We use a sourdough starter that was created in September 2011 from common wheat flour, water and three ancient varieties of fruit cultivated by our supplier Domenico Ghetti, a truly dedicated farmer of S. Giorgio in Ceparano: an “Angelica” pear, a Red “Abbondanza” apple and three rowanberries.
We look after the leavening and the maturing to which we dedicate a truly long time, from 24 to 48 hours, to obtain a light and easy to digest dough, that is then baked in an ancestral way in a wood fired oven.
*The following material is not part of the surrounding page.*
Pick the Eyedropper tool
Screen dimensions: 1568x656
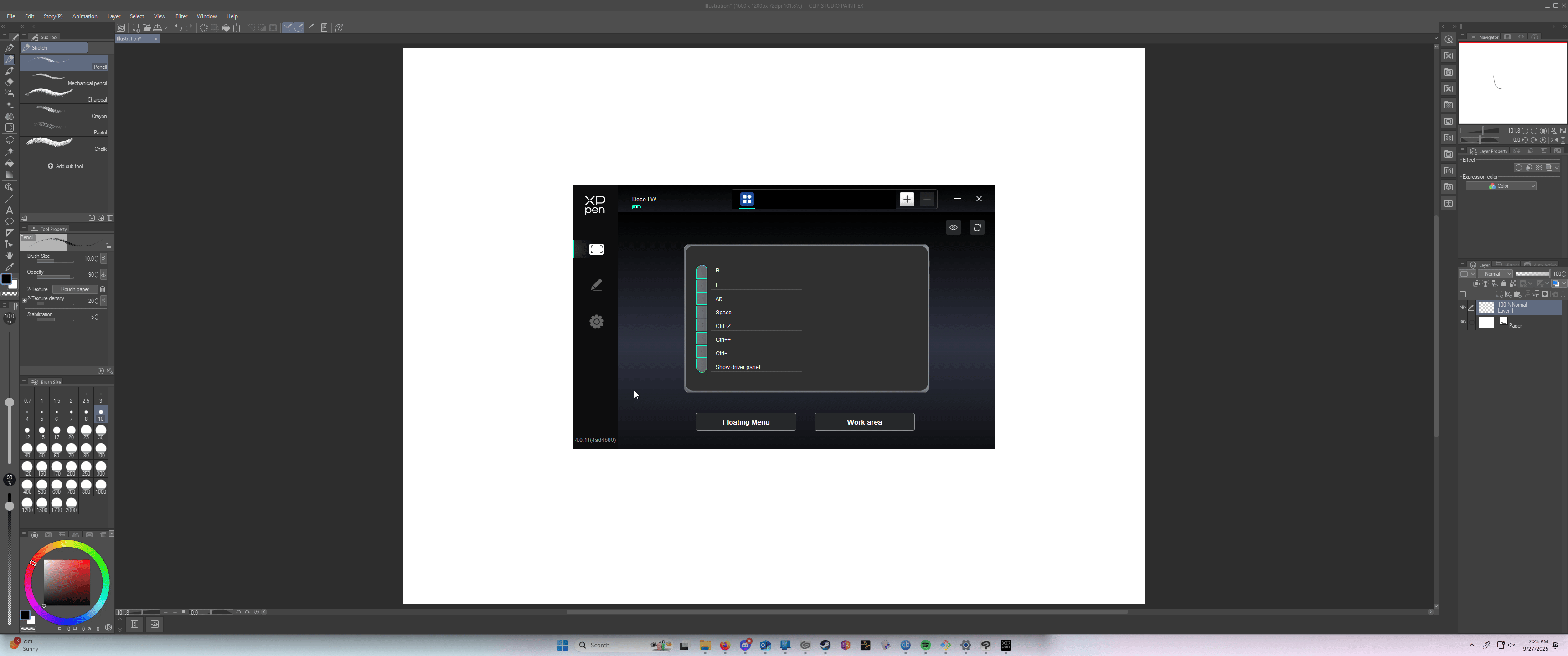9,267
Finally, to top our pizzas, we have very carefully selected only the finest ingredients: according to the season and from the best Italian territories. We use top quality Extra Virgin Olive Oils to dress them.
To best enjoy the fragrance of our doughs and the unique nature of the raw materials we use, we recommend to serve you one pizza at a time. The value of sharing is important because it is at heart of the pleasure of eating. We serve our pizzas in well-topped slices or in the classic “Neapolitan” version in the more traditional varieties.